News of the U-turn which
followed a similar conclusion to talks to acquire another online gaming group,
888, in April is likely to heap further pressure on Ladbrokes boss
Richard Glynn, who joined the group in April 2010 with a brief to beef up the
company's digital offering.
Ladbrokes shares edged down 0.9p in a
rising market to 119.7p, meaning they now trade at a 24% discount to when Glynn
joined the company and have underperformed both the FTSE 250 and archrival
William Hill during that period.
Glynn said: "No [I don't feel under
any pressure]. I'd feel under increasing pressure if I thought I'd done a deal
that was wrong. We're a very tight board. We've determined this every step of
the way. We have absolute unanimity on purpose and unanimity on the decision
that we've made."
He declined to
provide odds on the chances of him still being at the company at the end of
what he terms "plan A", a programme to revamp the company's internet operations
organically, scheduled for completion by the middle of next year.
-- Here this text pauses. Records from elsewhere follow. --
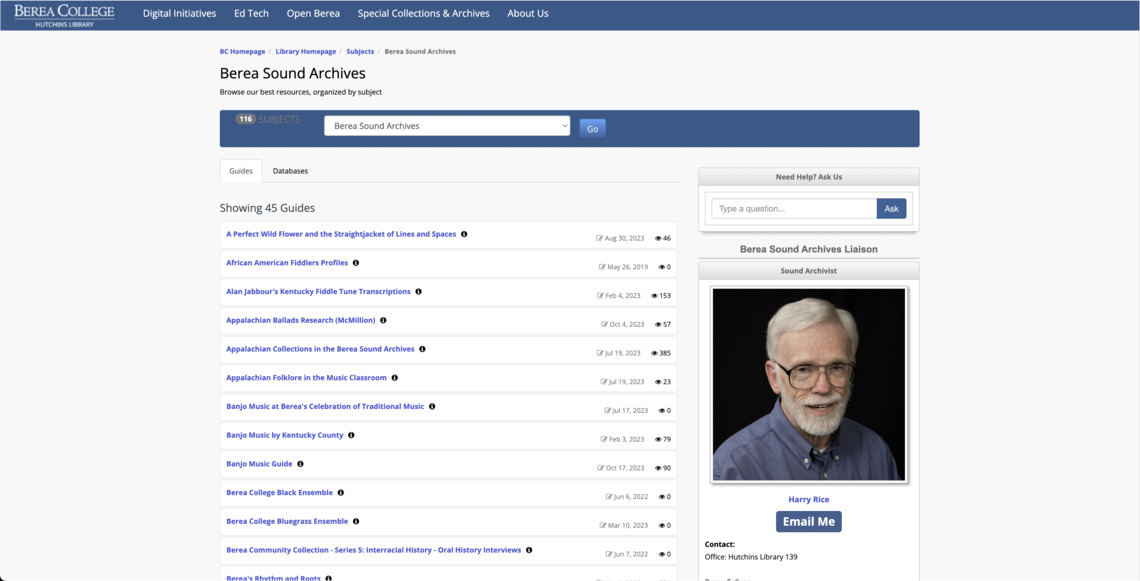Expand the Digital Initiatives menu
1140x581 pixels.
(179, 14)
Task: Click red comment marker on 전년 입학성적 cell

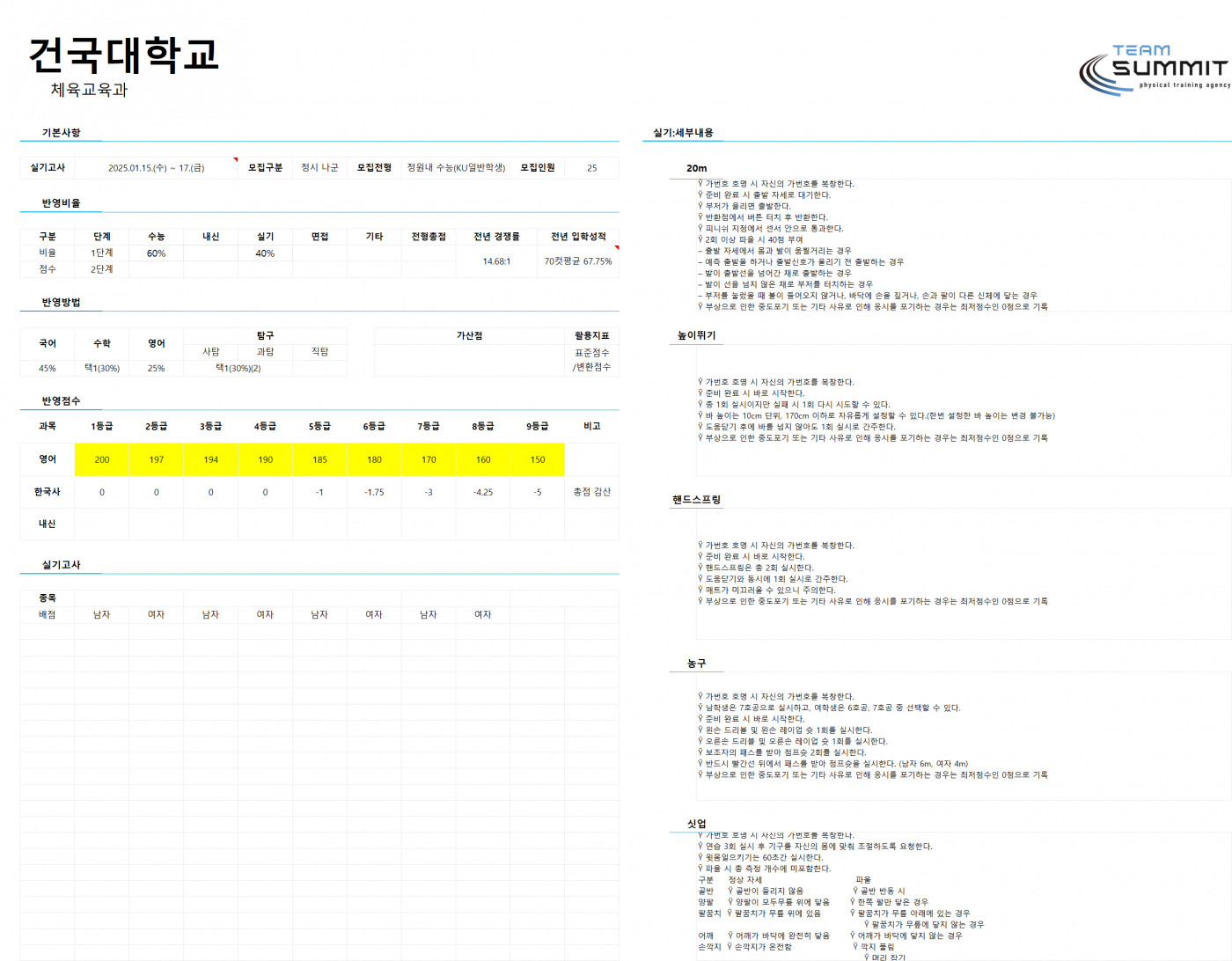Action: point(616,248)
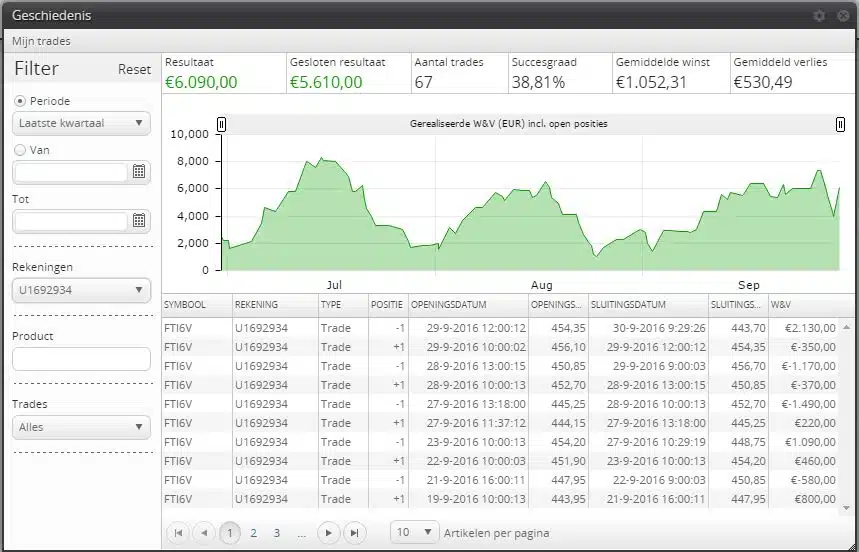Go to next page of trades
The height and width of the screenshot is (552, 859).
coord(328,533)
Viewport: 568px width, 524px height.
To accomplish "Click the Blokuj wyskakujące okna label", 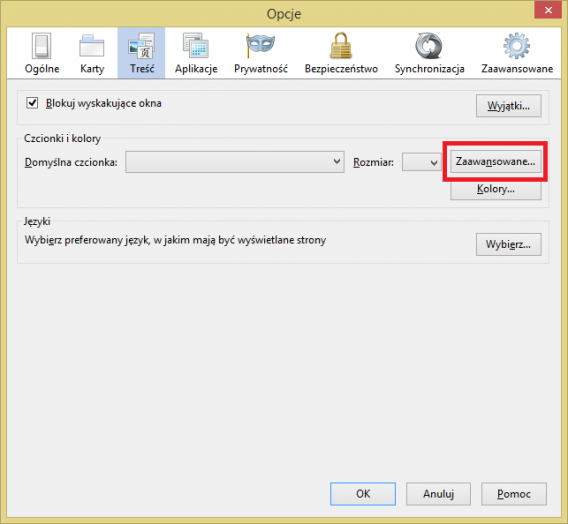I will coord(104,104).
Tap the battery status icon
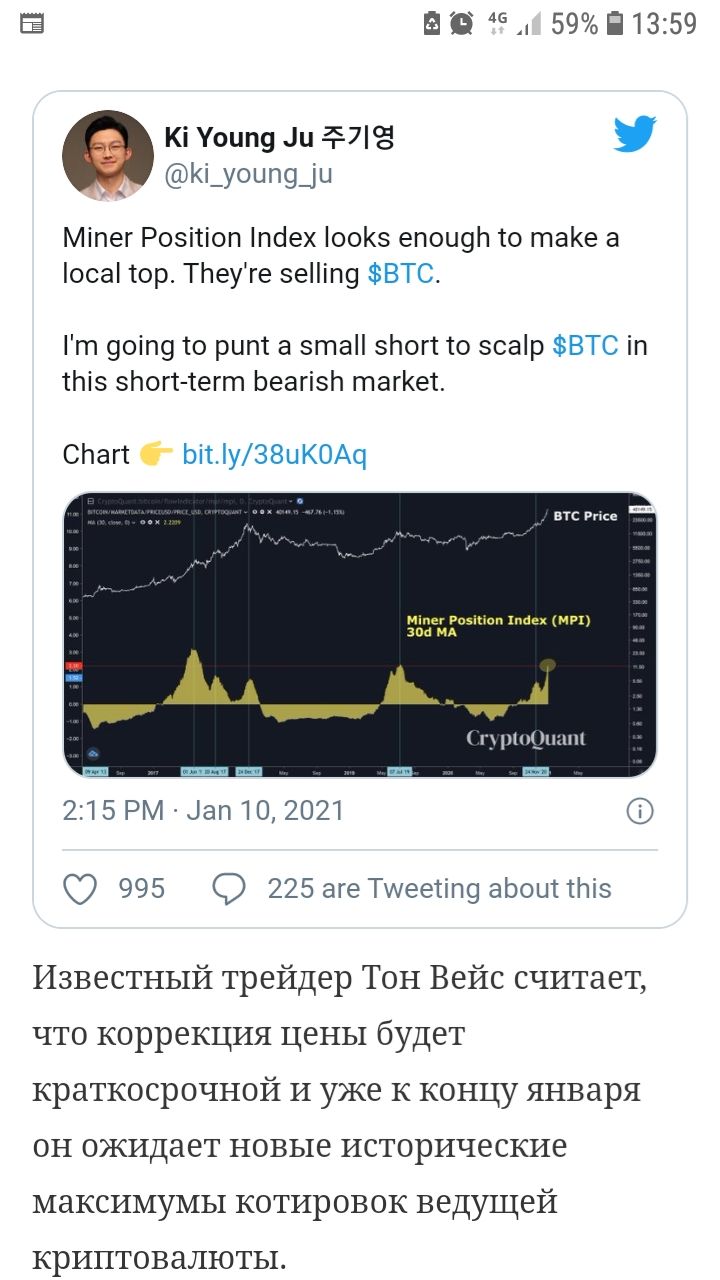 (x=615, y=23)
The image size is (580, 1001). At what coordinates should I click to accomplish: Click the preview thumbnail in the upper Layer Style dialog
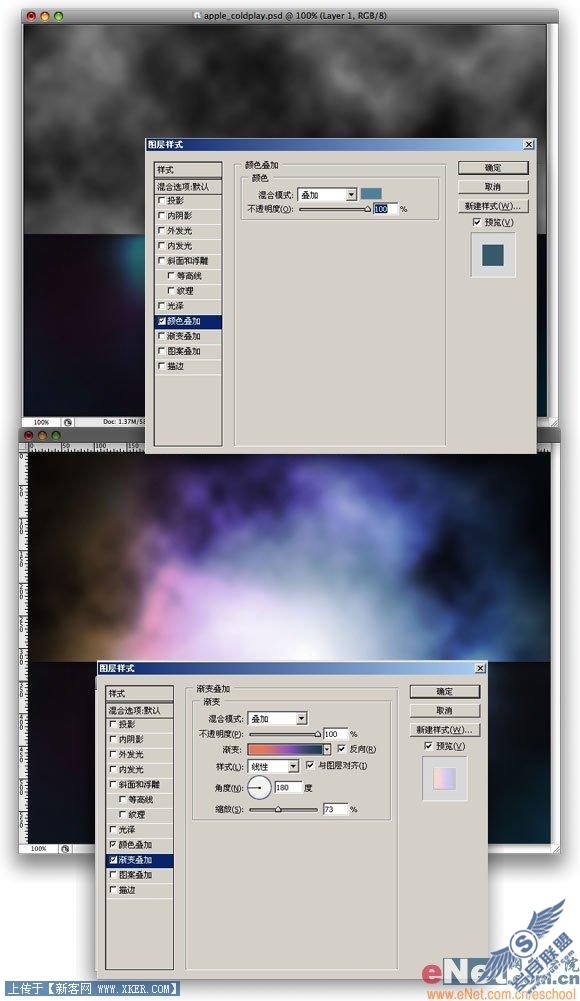point(493,255)
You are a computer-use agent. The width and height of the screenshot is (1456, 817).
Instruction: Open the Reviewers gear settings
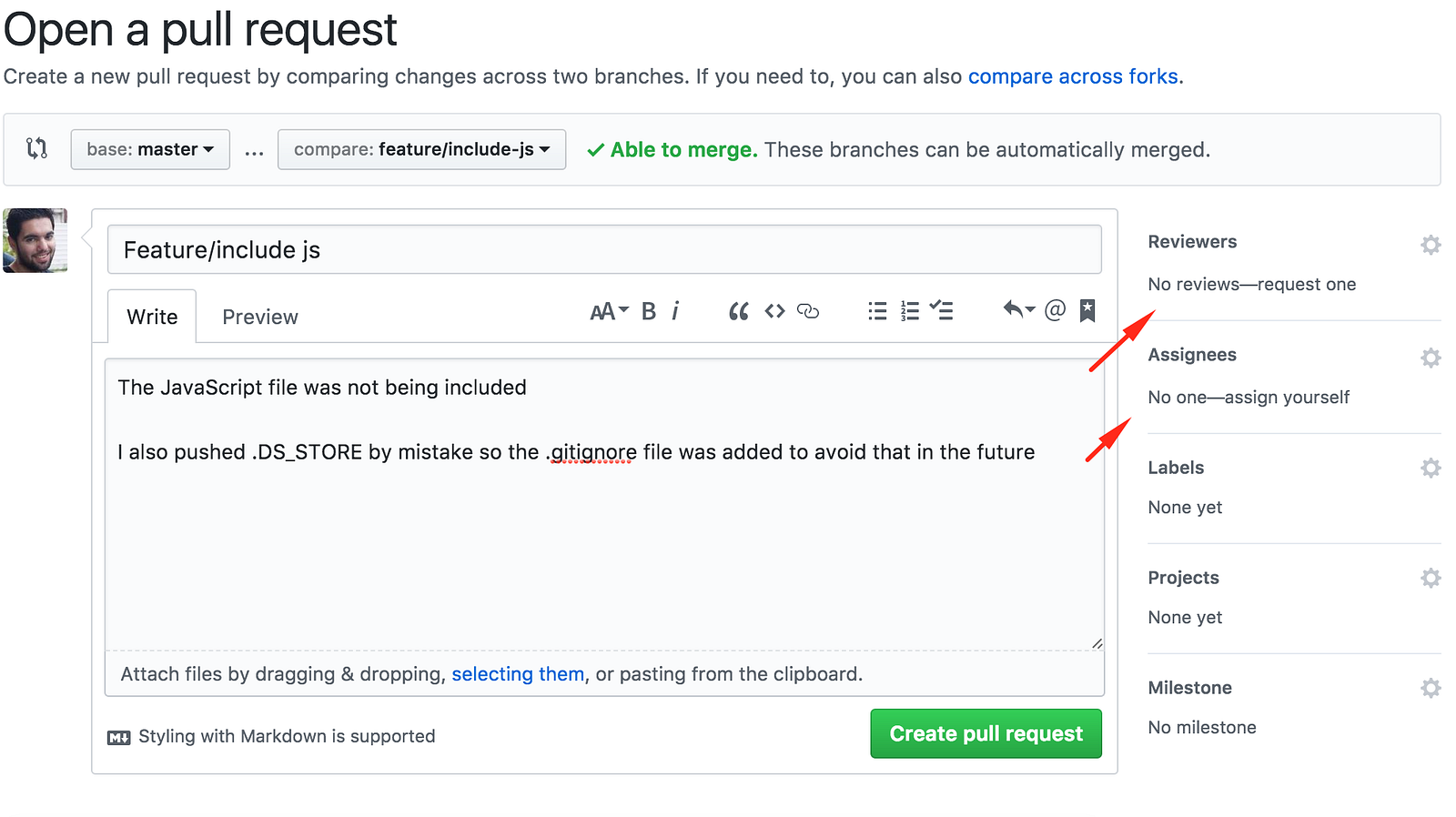coord(1431,245)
Analyst Simon French at broker Panmure Gordon said: "In essence it
sounds like it's back to plan A, which is £50m of investment in the
[online] division over two years. I think it's concerning that they continue to
enter talks with companies and then don't seem to be able to close out the
deal. It begs questions about whether other companies will be willing to enter
acquisition talks with them in the future."
However, the rationale
behind the aborted deal to provide Ladbrokes with much improved online
betting technology as well as an international business remains and
market watchers identified Unibet as another potential target. Glynn declined
Ladbrokes had been in talks with Sportingbet since June,
but the target's business in Turkey, where unlicensed gambling websites are
illegal, was seen by analysts as a stumbling block to a successful takeover.
That issue appeared to have been resolved in July, however, when Sportingbet
announced it was discussing selling its Turkey-facing site for an estimated
£100m to AIM-listed GVC Holdings.
But Glynn said: "We have been
unable to agree a structure which delivers increased shareholder value within
an acceptable regulatory environment".
Glynn pulled out of talks with
888 in April because of long-running differences in what each side thought the
business was worth.
One gaming analyst, who declined to be named, said:
"I suspect that Glynn will now be under pressure. There was always an issue
[with the Sportingbet deal] that was obvious to everybody. They have now spent
months to conclude that the obvious block cannot be avoided. He is yet to
deliver anything online and Ladbrokes shares are at an all-time low."
When Glynn joined the company last year he was handed a package that
meant if Ladbrokes' share price doubled over the next five years to
£2.97, he would collect £12m in stock. While that punt is looking
increasingly unlikely to pay out, the downside for Glynn, who earns a salary of
£580,000 a year, is limited. He currently holds just 268 Ladbrokes shares
which are worth slightly more than £320.
Sportingbet said its
talks with GVC continue, but its shares still slumped by more than 19% to 37p.
Despite the market expecting a Ladbrokes bid at around 70p-80p,
Sportingbet shares never rose above 60p during the talks, indicating that few
investors believed that a deal was a certainty.
Simon Davies, of broker
Collins Stewart, said: "Sportingbet's share price reflected a low probability
of success, but this is undoubtedly disappointing. We now expect it to sell its
Turkish operations; bringing in around £80m over several years, and
reducing regulatory risk. It comes at a price with circa £28m
knocked off full-year 2012 ebitda [earnings before interest tax depreciation
and amortisation] and earnings per share diluted by around 50%. We think the
reduction in risk will drive a positive response, increasing the attractions
for other potential bidders, such as bwin.party or Betfair."